Every year, readers, writers, publishers, booksellers and crafters come together for three days to celebrate the art of the book. Besides presentations by authors and performers, activities include food, book signings, a large used book sale, and even a poetry walk at the Marsh-Billings-Rockefeller National Historical Park nearby.
More than 25 authors, small publishers and craftspeople will be under the vendors’ tent.
Bookstock’s executive director, Ron Miller, said a broad range of talent would be represented this year.

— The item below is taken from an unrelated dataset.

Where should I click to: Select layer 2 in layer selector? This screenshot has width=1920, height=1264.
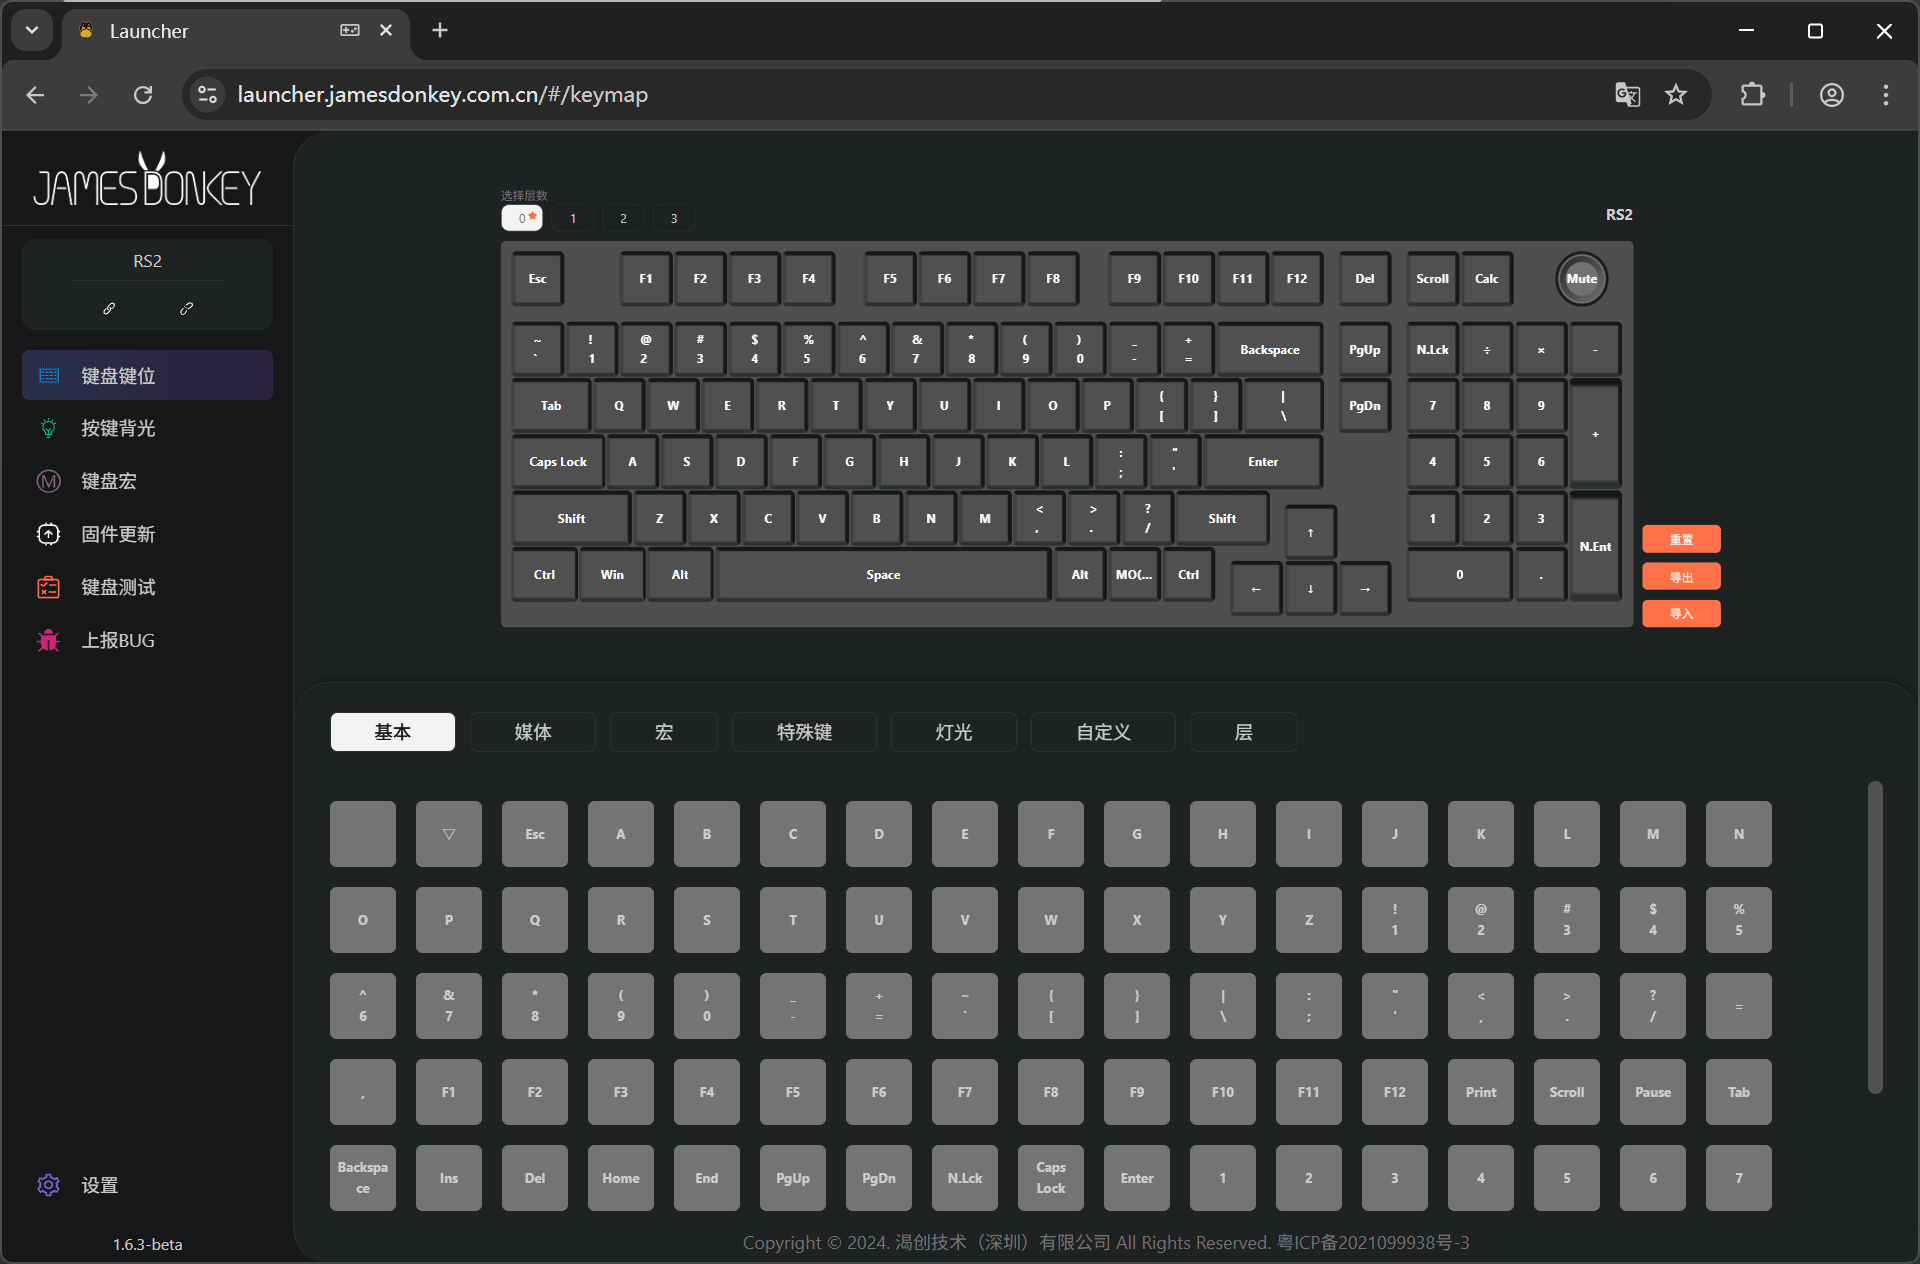[x=623, y=218]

“We’ve brought together more than 40 authors, poets, a couple of musicians, a photographer and a filmmaker,” he said. “We don’t have any great stars, but we have some really great regional authors and people doing a lot of interesting things. People come to Woodstock from all around the Upper Valley, and beyond. We get visitors from Florida, New Jersey, other places, who time their visits to Vermont so they can attend the festival.”

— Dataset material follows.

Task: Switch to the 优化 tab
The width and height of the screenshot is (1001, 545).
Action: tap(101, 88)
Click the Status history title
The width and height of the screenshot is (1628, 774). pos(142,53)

Events will take place at the Town Hall Theatre, the public library, the Historical Society, the ArtisTree collective on Main Street, and the North Universalist Chapel Society on Church Street.
Jay Craven, of the Northeast Kingdom’s Kingdom County Productions, will be bringing his latest film.

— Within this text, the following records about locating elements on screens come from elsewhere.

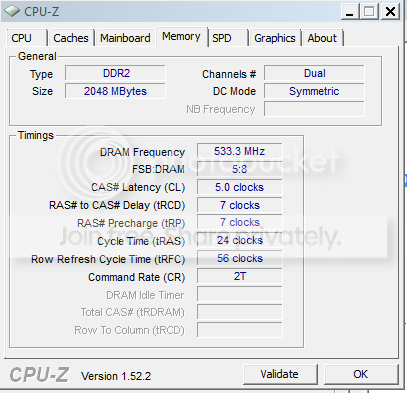
Task: Click the maximize button in title bar
Action: click(x=369, y=12)
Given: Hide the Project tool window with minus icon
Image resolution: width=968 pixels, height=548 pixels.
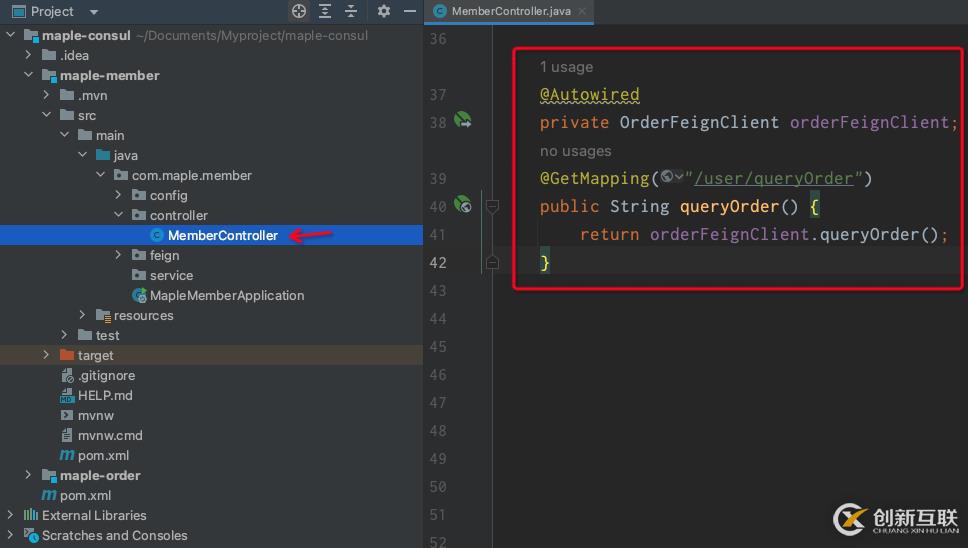Looking at the screenshot, I should click(408, 11).
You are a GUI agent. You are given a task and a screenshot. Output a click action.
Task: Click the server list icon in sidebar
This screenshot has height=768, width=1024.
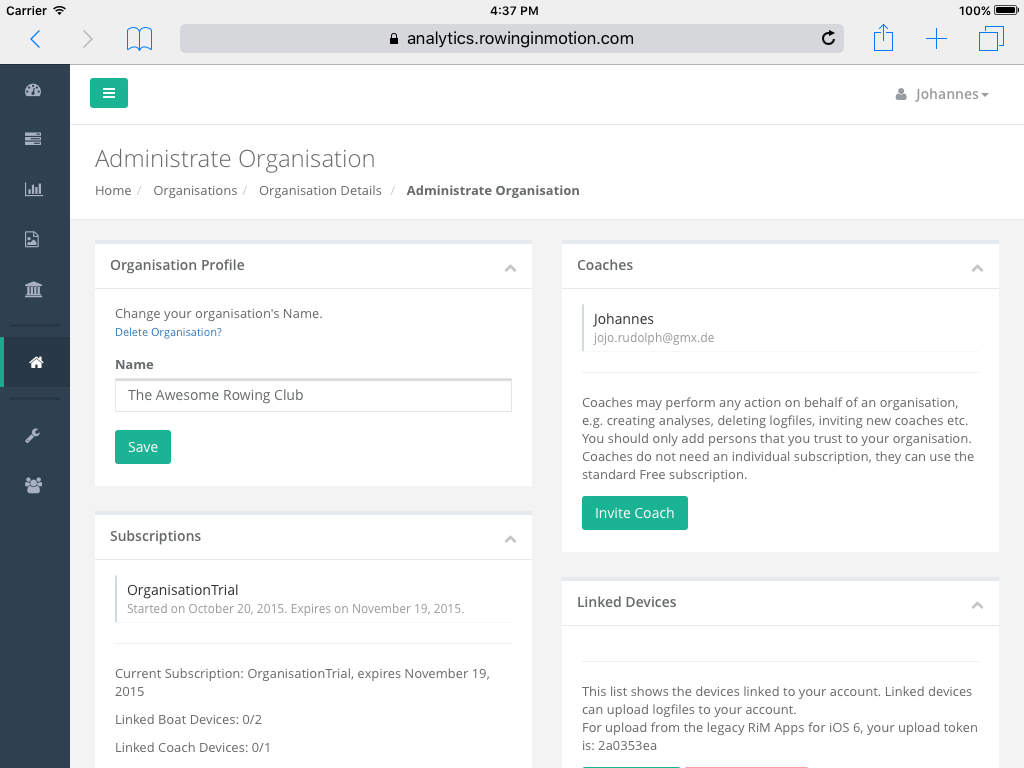tap(33, 139)
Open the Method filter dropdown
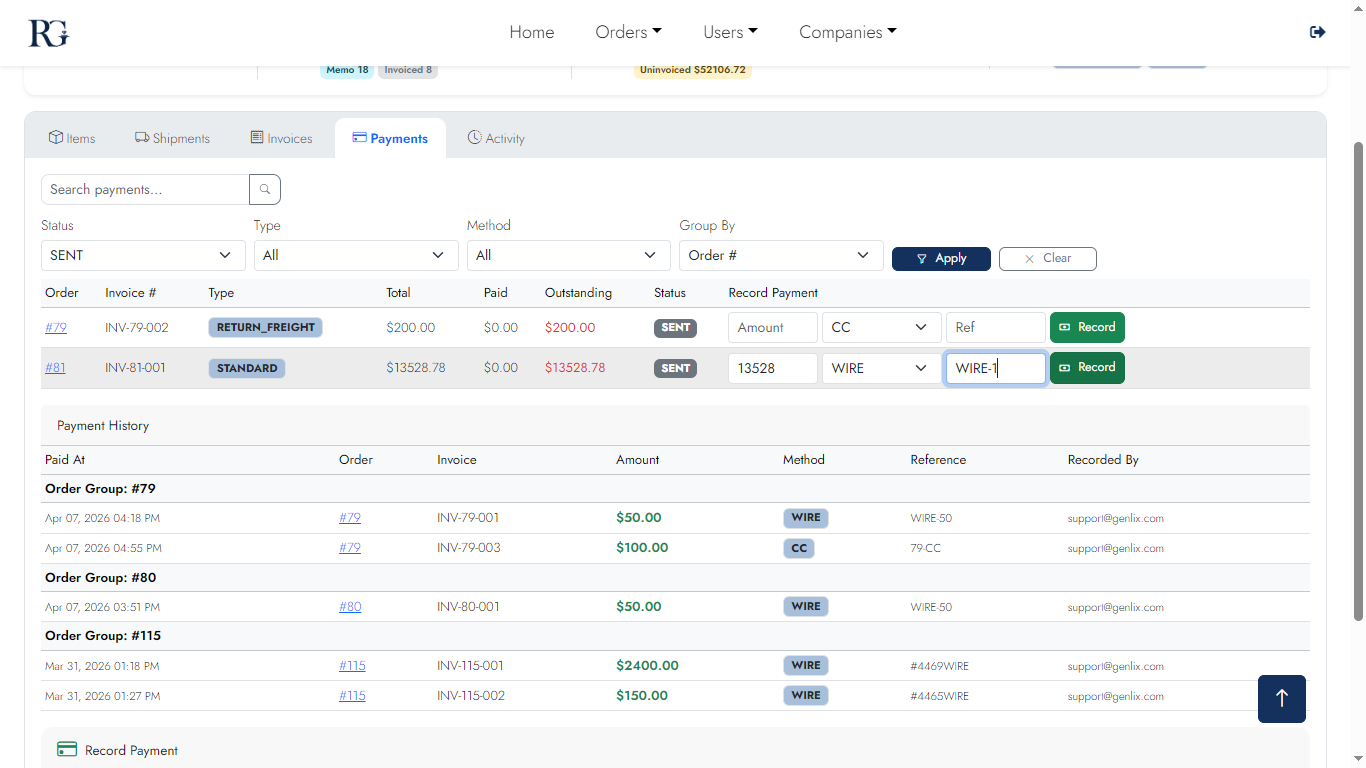1366x768 pixels. [568, 255]
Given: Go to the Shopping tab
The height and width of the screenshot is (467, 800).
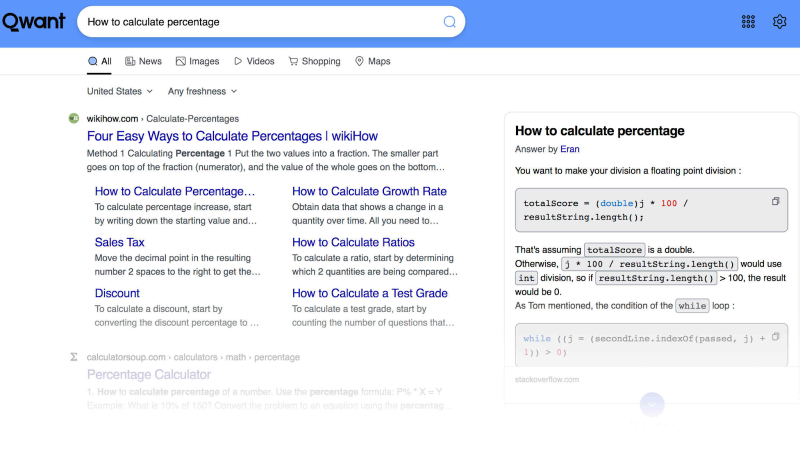Looking at the screenshot, I should 314,61.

Craven “worked with students at Marlboro College and other colleges,” said Miller. “The young people made the film in many ways, with some supervision. It was a great educational experience, and Jay will describe how that worked. The film is called “Peter and John.” It was shot in Nantucket, based on a short story and takes place after the Civil War. It’s a beautiful film.”
Peter and John will be shown Sunday, July 26 at 2:30 p.m., in the town hall theatre.
A popular New York City nightclub singer will kick events off events on Friday, July 24, at the town hall theatre at 8 p.m. Daryl Sherman will be singing popular standards from the “American Songbook” of the late 19th and early 20th centuries.
“We’re very excited,” Miller said. “She’s a big hit in New York City. She plays in clubs, and the New Yorker just did a little blurb on her. She’ll be singing standards from the Tin Pan Alley era. The connection we’re making to literature is by calling it ‘The Poets of Tin Pan Alley,’ and looking at their lyrics. That should be a really fun show.”
Another highlight: former Vermont governor Jim Douglas will be discussing The Vermont Way, a memoir of his years in Montpelier leading America’s most politically blue state.
“He talks about being a Republican governor in the most liberal state in the country,” Miller said, “and what that experience was like. Everybody likes him. He’s very personable. Our program committee says he’s a delight to work with. He’s very responsive.”
There will be something for the children, as well. The Yankee Bookshop will be holding a treasure hunt featuring the mysterious and well hidden Waldo.
“They hold the ‘Where’s Waldo’ hunt every year,” said Miller. “Little Waldo figures will be hiding in about 30 stores and other locations around the village. Kids can go all around the village and find them. When you find them, you can take them back to Yankee Bookshop, hand in your card, and win a prize.”